Le Centre de ressources des arts actuels de Madagascar (Craam) cherche à contribuer au développement et au rayonnement du monde artistique malgache. Il veut également promouvoir la créativité chez les jeunes ». Une telle profession de foi pourrait sembler prétentieuse, mais elle sonne comme une évidence dans la bouche de Hobisoa Raininoro, une jeune femme qui milite depuis des années pour l’émergence culturelle de la Grande île. Il ne faut pas se fier aux apparences. Sous ses airs de fille fragile et fluette, elle est à la tête d’une association énergique qui révolutionne, à sa manière, le monde malgache de la culture et des arts vivants, à travers le Craam qu’elle a fondé avec ses amis issus des rangs de l’Association des diplômés en médiation culturelle de l’Université d’Antananarivo (AMDC).
Tanière
Pour s’en convaincre, rien de tel qu’une petite escapade dans la tanière de ces médiateurs culturels. Sous une imposante ombrelle réalisée par l’artiste-plasticien Nonoh Ramaro, les stagiaires écoutent religieusement le formateur. Ici, au cœur du campus universitaire d’Ankatso, l’on croirait qu’il s’agit d’étudiants. Que nenni ! Ces apprenants sont des danseurs professionnels venus dans le cadre du festival de danse Labdihy. Ici, arabesque, ballonné et autre balestra se conjuguent au présent contemporain. Une session de formation que le Craam accueille pour une semaine, comme de nombreuses autres depuis sa mise en place.

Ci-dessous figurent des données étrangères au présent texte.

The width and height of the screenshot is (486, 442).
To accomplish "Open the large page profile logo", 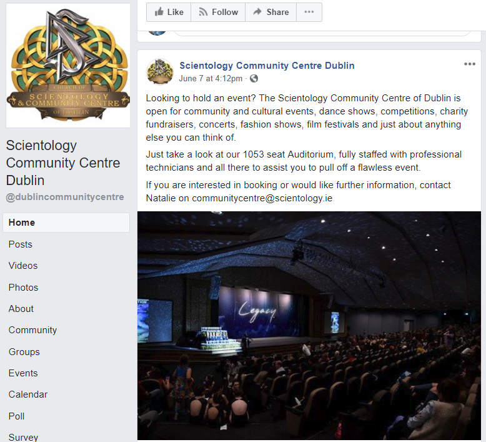I will tap(68, 66).
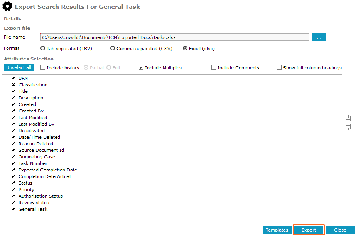Tick Show full column headings checkbox

coord(279,68)
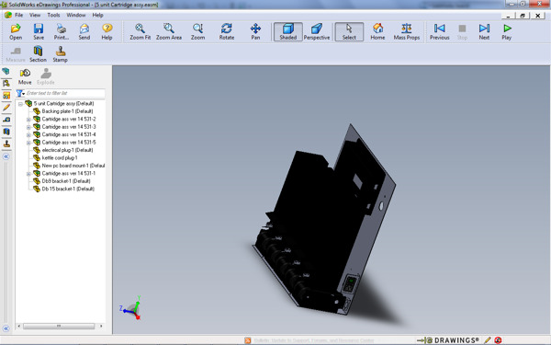
Task: Click the Stamp tool icon
Action: (x=60, y=54)
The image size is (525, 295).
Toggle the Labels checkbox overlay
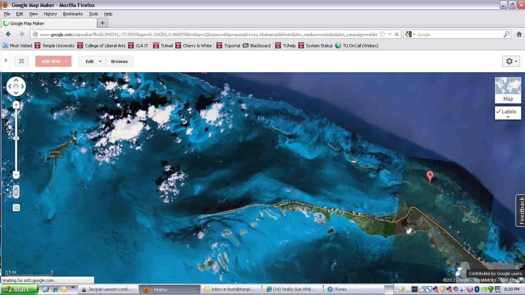click(x=508, y=112)
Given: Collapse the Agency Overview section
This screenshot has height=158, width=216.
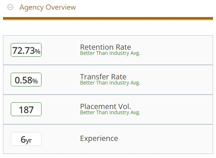Looking at the screenshot, I should [x=10, y=7].
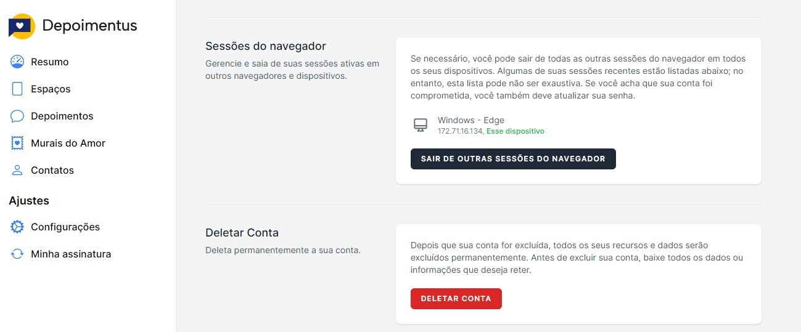Click the Depoimentus brand name
This screenshot has height=332, width=801.
tap(89, 26)
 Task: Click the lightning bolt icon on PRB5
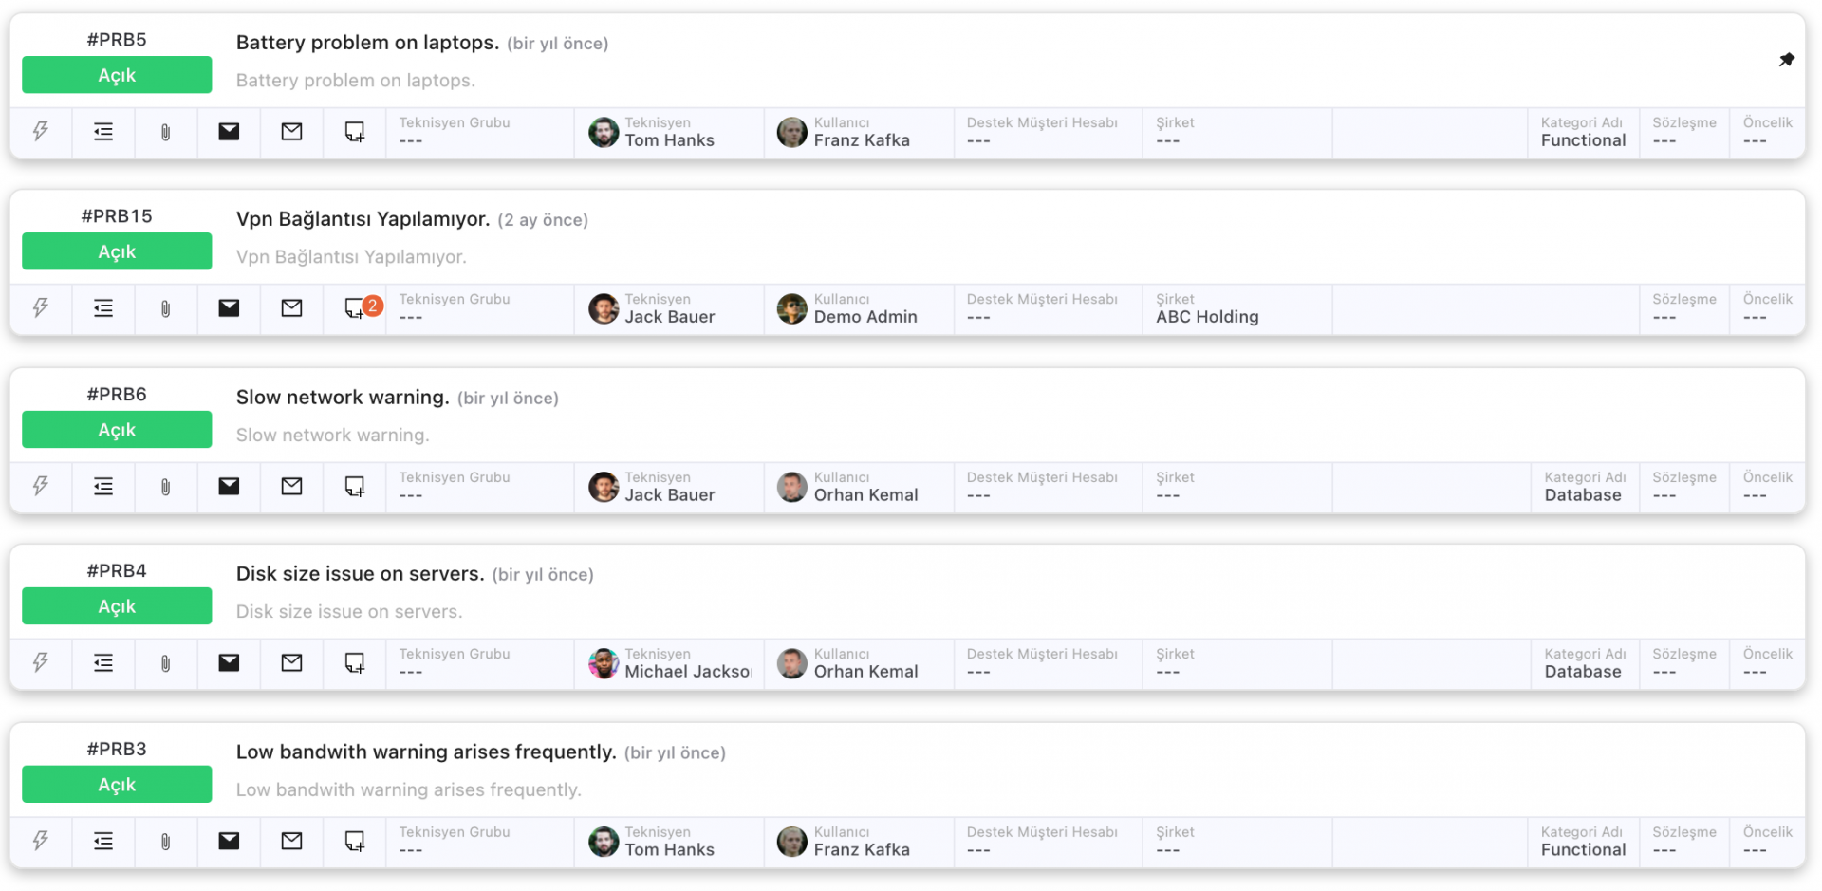point(41,132)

Si Ankatso est un lieu d’apprentissage, le bâtiment du Craam est un lieu de vie et de culture. La jonction établie entre les arts et les lettres, en somme. C’est aussi un espace conçu pour nourrir et pour stimuler la créativité. Au fil des années, le bâtiment est le refuge et, à la fois, l’épicentre de l’association Craam. La construction de cet espace a comblé un manque dans le campus d’Ankatso, vivier important d’artistes, de décideurs, de brillants cerveaux, mais qui péchait par l’absence d’offres culturelles, à part les festivités épisodiques organisées par les natifs de telle ou telle région de Madagascar. Comme la culture a souvent horreur du vide, avec Tanjona Rabearivony, Hobisoa Raininoro va lancer ce défi assez fou en octobre 2011.
Richesse créative et esthétique
Le pari est suffisamment audacieux pour avoir été plébiscité par les artistes et les partenaires techniques et financiers. Le premier challenge relevé sera la mise en place d’un annuaire pluridisciplinaire en ligne des artistes et des acteurs culturels malgaches. « À Madagascar, il n’y a pas suffisamment d’information culturelle et artistique. Les ressources qui soient tout à fait neutres et qui ne dépendent, ni du public ni du privé, sont peu nombreuses, explique Hobisoa Raininoro. Nous avons travaillé à ce que les informations sur les artistes malgaches ne soient plus éparpillées, diffuses, diluées, voire tronquées, afin que les opérateurs et professionnels de la culture, d’ici et d’ailleurs, perçoivent la richesse esthétique et créative de la Grande île ». « Dans un pays où les structures font défaut, cette initiative a été accueillie à bras ouverts par les acteurs culturels », confie Domoina Ratsara, journaliste culturelle et collaboratrice pour le magazine panafricain traitant du cinéma, Awole. Bien que le travail soit loin d’être terminé – « nous sommes à près de mille artistes », apostrophe Hobisoa Raininoro – ce premier pas incitera à aller plus loin et à accélérer les démarches pour établir une jonction avec l’Office malagasy du droit d’auteur (OMDA). Pour l’instant, ce dernier « ne joue pas le jeu », déplore le leader du Craam, alors qu’il a entre ses mains un répertoire de près de six mille artistes. Il faut dire que, comme dans d’autres domaines de la société malgache, « la volonté politique fait souvent défaut ». Au début, même le rectorat de l’université était quelque peu sceptique. À défaut d’un véritable consensus, le plus grand soutien de l’association vient peut-être des jeunes générations. « Les artistes émergents nous font confiance sur nos projets », se réjouit Hobisoa Raininoro. […]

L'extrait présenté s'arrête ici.